Unraveling the Interplay of the Urban Form & Mobility Science for Planning Cities

Marta C. Gonzalez
Wednesday, February 10, 2021
12:00 - 1:30 PM (EST)
Registration Link | Flyer

The marketing rhetoric around Smart Cities is replete with unfulfilled promises, and predictions exercises that may benefit industries and not necessarily the social good. Yet, ubiquitous data collection (including mobile devices, GPS, social media, and synoptic video) require new capabilities for urban planners that respond to these innovations, such that we could support and even disrupt the field. In the first part of my taIk, I present one example of how to use big-data to support urban planning decisions in the covid-19 era. Via mobile phone data for twenty cities around the world, we study how the distance covered by individuals (rg) varies as the location of their residences moves away from the central business district (CBD). We show that the changes in the statistical distribution of rg between the inner city and the residents of the suburbs classify the centrality of cities better than the population distributions alone. In turn, we propose metrics of urban form and mobility based on rg to predict the infective reproduction number (R0) of COVID-19 in eleven Spanish cities. In the second part I show how we go from raw mobile from data to the science to traffic. We measure the resilience of the system by increasing the volume of cars in the network, keeping the road capacity and the empirical spatial dynamics from origins to destinations unchanged. We identify three states of urban traffic, separated by two distinctive transitions. The first describing the appearance of the first bottle necks, and the second the transition to a complete collapse of the system. The transition to the second state measures the resilience of the various cities and is characterized by a non-equilibrium phase transition.


Marta C. Gonzalez is Associate Professor of City and Regional Planning at the University of California, Berkeley, and a Physics Research faculty in the Energy Technology Area (ETA) at the Lawrence Berkeley National Laboratory (Berkeley Lab).
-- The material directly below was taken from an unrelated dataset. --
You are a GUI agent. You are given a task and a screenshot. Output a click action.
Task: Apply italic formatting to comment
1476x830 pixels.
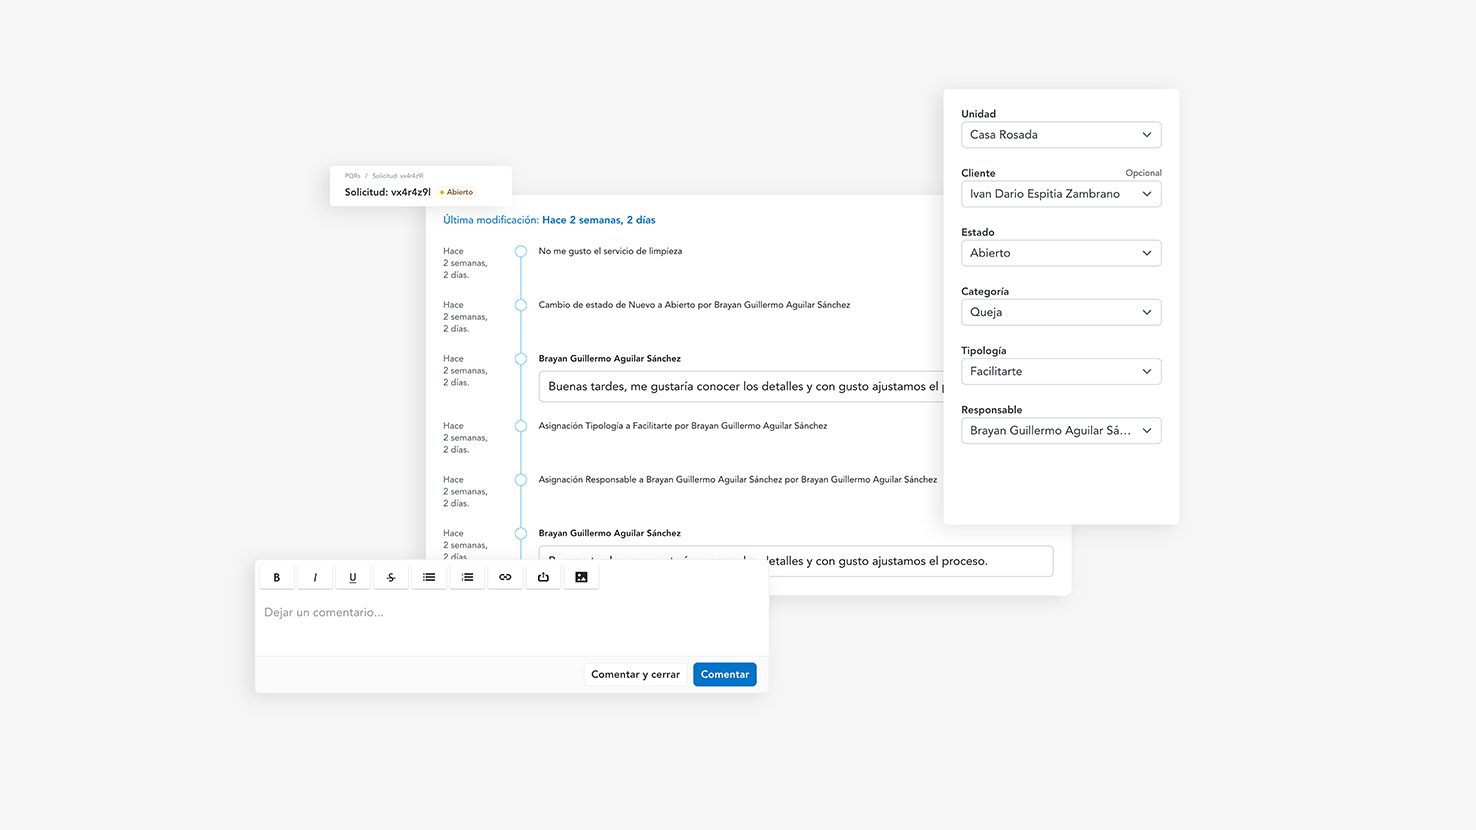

She works in the urban science space, focusing on the intersections between people within social networks and the built and natural environments. Her goal is to design urban solutions through new technologies. To that end, she has developed tools that impact transportation research and discovered novel approaches to model human mobility and the adoption of energy technologies. Statistical physics of complex systems and network science informs her scientific approach. Gonzalez’s research includes applying big data to understanding human network behavior, with applications in transportation networks, energy efficiency planning, and disease proliferation characterization. Prior to joining Berkeley, Marta worked as an Associate Professor of Civil and Environmental Engineering at MIT, a member of the Operations Research Center and the Center for Advanced Urbanism. She is a member of the scientific council of technology companies such as Gran Data, PTV and the Pecan Street Project consortium.

Marta Gonzalez was a Scientific Advisory Board member of PTV AG. She was the recipient of a U.N. Foundation award to study consumption patterns of women and girls in the developing world and of a Bill and Melinda Gates Foundation award to study access to financial services in the developing world.